## Tarefa 1:
Responda com base no texto sobre o Instituto Histórico paranaense:
(a) Em que ano foi fundado o Instituto Histórico, Geográfico e Etnográfico Paranaense?
(b) Com qual estado o Paraná precisava resolver a questão das fronteiras territoriais?
(c) Em que período intelectuais e políticos se auto-promoveram os forjadores da nacionalidade?

Em 1900 é fundado o Instituto Histórico, Geográfico e Etnográfico Paranaense,
seguindo as normas do IHGB, cujo quadro de sócios era composto por indivíduos destacados
da cena pública local. Na mesma orientação do homônimo nacional, o IHGEP enfatiza as
diferenças regionais, a dimensão territorial, em uma abordagem histórico-regional que
prioriza os aspectos físicos e geográficos. O escopo maior, no entanto, era o de tornar os
“fatos memoráveis” e os “filhos ilustres” eternizados na memória das populações, como fator
gerador de identidade do povo. Para isso, uma das estratégias era (nas narrativas) tentar
minimizar a dimensão tensiva, conflitante, contraditória, excludente da história das diversas
regiões, mascarando dessa forma as diferenças internas (mas ao mesmo tempo marcando o
“regime de identidade” em relação a uma alteridade para além das fronteiras da região
estudada). É nesse aspecto que a questão de limites e posteriormente a Guerra do Contestado
1 Cf. WACHOWICZ, Ruy C. Universidade do Mate: História da UFPR. Curitiba: APUFPR, 1983, p.
19-20.
constituem um dos maiores problemas para a constituição de uma identidade para o Paraná,
na medida em que tornam visíveis em demasia essa dimensão de conflito e exclusão.
Desde a constituição da província do Paraná, um problema aliado a necessidade
de constituição de uma identidade que fundamente e legitime a autonomia política, é a
resolução da questão das fronteiras territoriais com Santa Catarina. Já com a emancipação se
percebia a necessidade da elaboração de um discurso que pudesse melhor consolidar a nova
província, enquanto uma unidade do Império. Ou seja, à orientação geral do IHGB vem
somar-se a necessidade de justificar a autonomia. Conjuntamente, no mesmo período (ao
longo do segundo quartel do século XIX), intelectuais e políticos se auto-promoveram os
forjadores da nacionalidade, e no Paraná eles propuseram a confecção de um caráter
identitário paranaense. Para tanto, a afirmação dos limites com o estado ao sul passou a ser
um locus privilegiado aos interesses identitários dos paranaenses. Devido a isso, um aspecto
característico das narrativas intelectuais da época era a ênfase na construção de uma
identidade para o Paraná e o paranaense, sendo que para isso havia a necessidade estratégica
premente de definir suas fronteiras (separando assim dois regimes de identidade), assim
como, a de caracterizar a alteridade contida para além das marcas limítrofes (constituindo,
dessa forma, “efeitos de fronteira”).

## Material fornecido:
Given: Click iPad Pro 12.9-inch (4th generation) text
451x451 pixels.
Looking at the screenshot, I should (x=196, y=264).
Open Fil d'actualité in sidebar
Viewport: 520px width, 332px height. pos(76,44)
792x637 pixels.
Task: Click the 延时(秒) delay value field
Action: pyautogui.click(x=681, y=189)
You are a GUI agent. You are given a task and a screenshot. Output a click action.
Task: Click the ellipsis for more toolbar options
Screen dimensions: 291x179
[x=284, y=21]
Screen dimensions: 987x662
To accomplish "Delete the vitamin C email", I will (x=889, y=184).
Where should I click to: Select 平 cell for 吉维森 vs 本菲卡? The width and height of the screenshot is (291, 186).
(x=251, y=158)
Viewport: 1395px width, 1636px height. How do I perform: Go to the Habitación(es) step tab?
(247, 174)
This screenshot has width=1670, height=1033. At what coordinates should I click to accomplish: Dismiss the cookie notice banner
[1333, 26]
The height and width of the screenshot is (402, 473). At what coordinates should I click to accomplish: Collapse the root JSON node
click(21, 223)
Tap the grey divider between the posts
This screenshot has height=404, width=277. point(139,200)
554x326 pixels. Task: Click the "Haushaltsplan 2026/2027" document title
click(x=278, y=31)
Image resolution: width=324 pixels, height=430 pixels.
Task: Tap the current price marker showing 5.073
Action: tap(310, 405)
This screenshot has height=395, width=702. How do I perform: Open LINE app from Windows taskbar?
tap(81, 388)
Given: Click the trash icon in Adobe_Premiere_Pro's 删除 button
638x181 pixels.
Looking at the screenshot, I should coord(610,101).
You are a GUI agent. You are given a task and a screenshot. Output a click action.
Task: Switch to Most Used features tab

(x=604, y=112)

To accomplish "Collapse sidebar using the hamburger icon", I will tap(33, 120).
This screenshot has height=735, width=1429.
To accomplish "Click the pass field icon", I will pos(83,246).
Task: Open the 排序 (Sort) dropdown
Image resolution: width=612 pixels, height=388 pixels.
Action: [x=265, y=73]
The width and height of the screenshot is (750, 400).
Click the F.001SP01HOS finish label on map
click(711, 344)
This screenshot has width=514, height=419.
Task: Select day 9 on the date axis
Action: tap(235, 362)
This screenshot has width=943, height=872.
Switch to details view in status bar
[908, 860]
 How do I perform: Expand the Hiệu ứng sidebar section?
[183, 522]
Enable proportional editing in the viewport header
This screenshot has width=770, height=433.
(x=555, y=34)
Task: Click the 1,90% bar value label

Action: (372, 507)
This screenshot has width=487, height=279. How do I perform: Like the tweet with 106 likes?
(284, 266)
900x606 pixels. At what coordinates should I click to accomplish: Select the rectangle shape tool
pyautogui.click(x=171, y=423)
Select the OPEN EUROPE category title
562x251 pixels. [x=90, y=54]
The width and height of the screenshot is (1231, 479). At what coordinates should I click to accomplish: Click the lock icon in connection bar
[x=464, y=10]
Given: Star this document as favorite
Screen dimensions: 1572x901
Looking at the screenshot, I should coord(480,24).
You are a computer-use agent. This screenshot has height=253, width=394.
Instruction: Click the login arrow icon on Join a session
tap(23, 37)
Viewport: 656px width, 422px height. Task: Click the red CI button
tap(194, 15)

## Tarefa 2:
Edite as linhas das entradas que vão da linha com "Task: Open the 排序 (Sort) dropdown" até a linha com "Action: [x=265, y=73]", substituindo "dropdown" por "menu" e deixando todo o resto igual. Devolva apenas essas linhas.

## Resposta completa 1:
(a) Em 1900.
(b) Com Santa Catarina.
(c) Ao longo do segundo quartel do século XIX.

## Resposta completa 2:
Task: Open the 排序 (Sort) menu
Image resolution: width=612 pixels, height=388 pixels.
Action: [x=265, y=73]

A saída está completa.